## THE PROBLEM
Reproduce the records below word for word.

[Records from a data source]
===============

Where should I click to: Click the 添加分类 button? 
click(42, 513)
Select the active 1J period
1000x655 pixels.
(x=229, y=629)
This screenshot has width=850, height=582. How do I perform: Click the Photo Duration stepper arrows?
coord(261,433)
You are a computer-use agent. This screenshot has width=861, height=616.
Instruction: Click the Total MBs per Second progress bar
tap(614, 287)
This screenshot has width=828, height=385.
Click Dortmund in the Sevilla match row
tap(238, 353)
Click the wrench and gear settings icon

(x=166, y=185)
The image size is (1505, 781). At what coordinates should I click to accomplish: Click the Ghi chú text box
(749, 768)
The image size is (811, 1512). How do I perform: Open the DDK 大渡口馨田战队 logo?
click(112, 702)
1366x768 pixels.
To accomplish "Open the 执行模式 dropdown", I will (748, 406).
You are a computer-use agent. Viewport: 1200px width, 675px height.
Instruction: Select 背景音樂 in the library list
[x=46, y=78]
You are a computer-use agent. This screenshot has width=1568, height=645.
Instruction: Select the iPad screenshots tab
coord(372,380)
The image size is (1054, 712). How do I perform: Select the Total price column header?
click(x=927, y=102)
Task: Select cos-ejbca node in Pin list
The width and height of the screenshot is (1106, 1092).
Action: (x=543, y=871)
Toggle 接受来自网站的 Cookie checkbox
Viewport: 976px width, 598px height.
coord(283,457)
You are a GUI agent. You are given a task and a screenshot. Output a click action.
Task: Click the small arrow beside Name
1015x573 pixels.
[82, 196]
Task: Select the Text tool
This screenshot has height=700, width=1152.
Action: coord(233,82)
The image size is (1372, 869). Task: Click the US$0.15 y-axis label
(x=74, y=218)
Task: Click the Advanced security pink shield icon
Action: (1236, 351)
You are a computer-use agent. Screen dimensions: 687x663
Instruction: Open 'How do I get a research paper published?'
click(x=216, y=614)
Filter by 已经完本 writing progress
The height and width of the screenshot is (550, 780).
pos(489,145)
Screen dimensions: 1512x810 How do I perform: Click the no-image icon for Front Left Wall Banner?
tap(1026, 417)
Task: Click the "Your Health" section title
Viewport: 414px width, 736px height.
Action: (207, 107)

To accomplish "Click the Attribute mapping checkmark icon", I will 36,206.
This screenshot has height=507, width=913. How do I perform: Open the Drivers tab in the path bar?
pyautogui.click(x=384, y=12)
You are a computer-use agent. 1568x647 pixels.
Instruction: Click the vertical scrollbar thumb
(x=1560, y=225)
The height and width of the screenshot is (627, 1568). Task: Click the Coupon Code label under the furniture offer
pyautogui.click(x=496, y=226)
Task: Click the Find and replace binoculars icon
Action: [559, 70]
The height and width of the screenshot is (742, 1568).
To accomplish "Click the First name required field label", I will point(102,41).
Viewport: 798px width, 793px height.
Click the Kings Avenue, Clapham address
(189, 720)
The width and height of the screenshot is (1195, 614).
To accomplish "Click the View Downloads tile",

===============

## REPLY TO THE EXERCISE
Where should I click to: Click the 添加分类 button? 
click(42, 513)
Select the active 1J period
1000x655 pixels.
(x=229, y=629)
This screenshot has width=850, height=582. How do I perform: Click the Photo Duration stepper arrows?
coord(261,433)
You are a computer-use agent. This screenshot has width=861, height=616.
Instruction: Click the Total MBs per Second progress bar
tap(614, 287)
This screenshot has width=828, height=385.
Click Dortmund in the Sevilla match row
tap(238, 353)
Click the wrench and gear settings icon

(x=166, y=185)
The image size is (1505, 781). At what coordinates should I click to accomplish: Click the Ghi chú text box
(749, 768)
The image size is (811, 1512). How do I perform: Open the DDK 大渡口馨田战队 logo?
click(112, 702)
1366x768 pixels.
To accomplish "Open the 执行模式 dropdown", I will (748, 406).
You are a computer-use agent. Viewport: 1200px width, 675px height.
Instruction: Select 背景音樂 in the library list
[x=46, y=78]
You are a computer-use agent. This screenshot has width=1568, height=645.
Instruction: Select the iPad screenshots tab
coord(372,380)
The image size is (1054, 712). How do I perform: Select the Total price column header?
click(x=927, y=102)
Task: Select cos-ejbca node in Pin list
The width and height of the screenshot is (1106, 1092).
Action: (x=543, y=871)
Toggle 接受来自网站的 Cookie checkbox
Viewport: 976px width, 598px height.
coord(283,457)
You are a GUI agent. You are given a task and a screenshot. Output a click action.
Task: Click the small arrow beside Name
1015x573 pixels.
[82, 196]
Task: Select the Text tool
This screenshot has height=700, width=1152.
Action: coord(233,82)
The image size is (1372, 869). Task: Click the US$0.15 y-axis label
(x=74, y=218)
Task: Click the Advanced security pink shield icon
Action: (1236, 351)
You are a computer-use agent. Screen dimensions: 687x663
Instruction: Open 'How do I get a research paper published?'
click(x=216, y=614)
Filter by 已经完本 writing progress
The height and width of the screenshot is (550, 780).
pos(489,145)
Screen dimensions: 1512x810 How do I perform: Click the no-image icon for Front Left Wall Banner?
tap(1026, 417)
Task: Click the "Your Health" section title
Viewport: 414px width, 736px height.
Action: (207, 107)

To accomplish "Click the Attribute mapping checkmark icon", I will 36,206.
This screenshot has height=507, width=913. How do I perform: Open the Drivers tab in the path bar?
pyautogui.click(x=384, y=12)
You are a computer-use agent. 1568x647 pixels.
Instruction: Click the vertical scrollbar thumb
(x=1560, y=225)
The height and width of the screenshot is (627, 1568). Task: Click the Coupon Code label under the furniture offer
pyautogui.click(x=496, y=226)
Task: Click the Find and replace binoculars icon
Action: [559, 70]
The height and width of the screenshot is (742, 1568).
To accomplish "Click the First name required field label", I will point(102,41).
Viewport: 798px width, 793px height.
Click the Kings Avenue, Clapham address
(189, 720)
The width and height of the screenshot is (1195, 614).
To accomplish "Click the View Downloads tile",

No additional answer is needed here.